• [抜粋文]:
律法をいろいろな事情から守れない人もいるでしょう。続くイエス様の批判はその律法を守れないで引け目を感じている人々、律法の重荷にあえいでいる人々をただ非難し、裁くだけで、その重荷を一緒に担ってあげようとしていないということです。
 さらにイエス様は「預言者たちの墓を建てている」と批判します。しかしそれにしてもどうして、預言者の碑を建てることが、「預言者を殺した者たちの子孫だと、自分で証言してい」る事になるのでしょうか。過去の罪を自分にも当てはまると言って悔い改めるのではなく、自分たちはあの愚かな先祖たちとは違うといって、威張って自分たちの正しさを主張しようとしていることが問題なのです。
 パリサイ人たちは、自分たちの先祖の犯した罪を考える時に、自分たちも同じあやまちを犯してしまうかも知れないと考えたのではなく、自分たちならばそうはしなかった、というおごり高ぶり、自己正当化、それが彼らにある限り、かつて預言者たちを殺した先祖たちと同じ過ちを犯すことになるのです。そして事実として同じ過ちを犯そうとして、今イエス様を殺しにかかっているのです。
 続けてイエス様は「預言者の血の責任を、この時代が問われる」といいます。これは私たちにも当てはめて言うことができます。自分たちの先祖たちが犯した過去の罪、人類がその最初から持っている罪を反省し、預言者たちを殺した先祖たちの、あの血が今自分たちの中にも流れてきている、そのことを十分自覚するということが大切です。私たちは、人間の罪の歴史を覚え、自分たちもその血を受け継ぐ者として、同じ過ちを犯す可能性を十分知り、神様に赦して頂き、神様に従い、神様に応答していく責任が問われていることを覚えつつ歩んでまいりましょう。

2007年 2月18日(日)

※)田原寿子宣教師による特別メッセージ。

『内側にあるもの』
ルカ書11章37節-44節
2007年 2月11日(日)

• [与えられた記録]:
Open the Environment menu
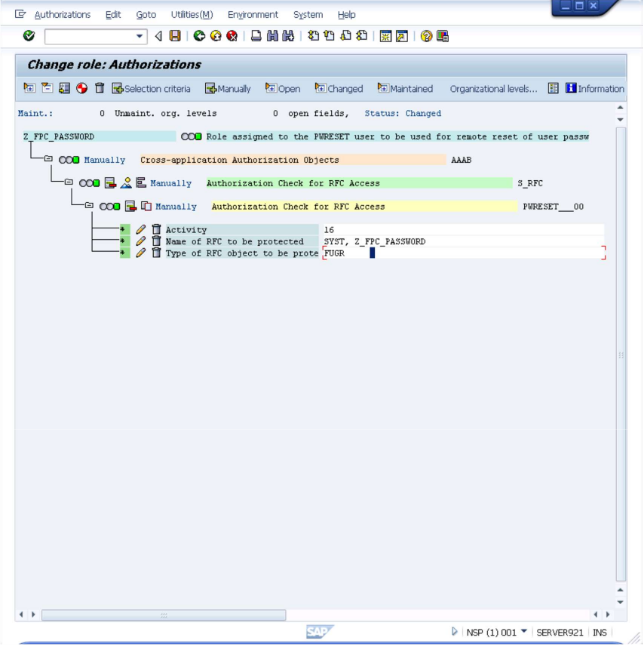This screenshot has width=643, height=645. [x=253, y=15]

==

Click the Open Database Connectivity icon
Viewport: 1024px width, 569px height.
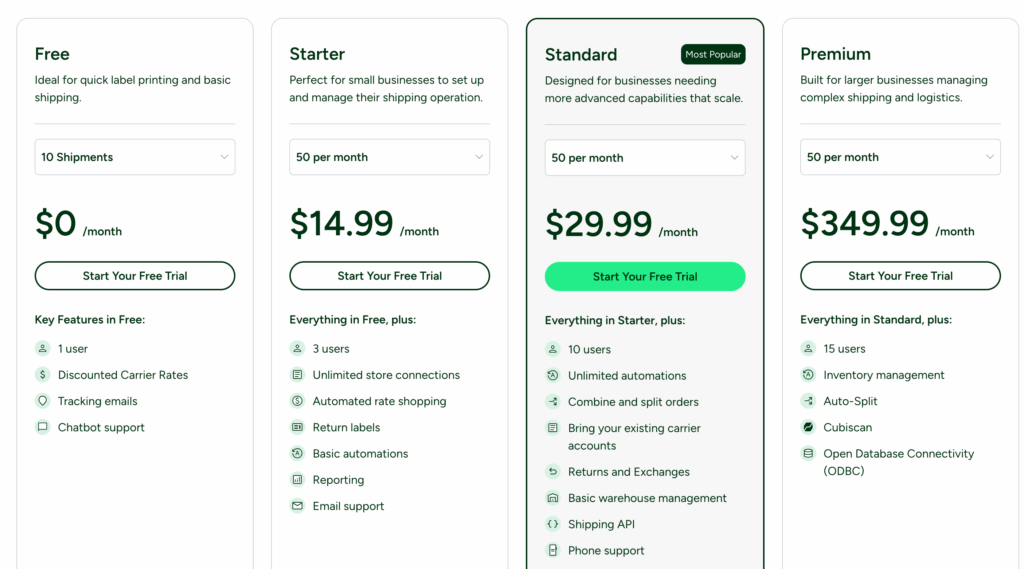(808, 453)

• [課題一覧]:
**1.** 抜粋文にある「続けてイエス様は「預言者の血の責任を、この時代が問われる」といいます。」という文を英語に訳しなさい。
**2.** 記録の中から文字列「Open」を含む行をすべて探し出し、書き写しなさい。

• [課題の解答]:
**1.** Jesus then goes on to say, "This generation will be held responsible for the blood of the prophets."

**2.**
Open the Environment menu
Click the Open Database Connectivity icon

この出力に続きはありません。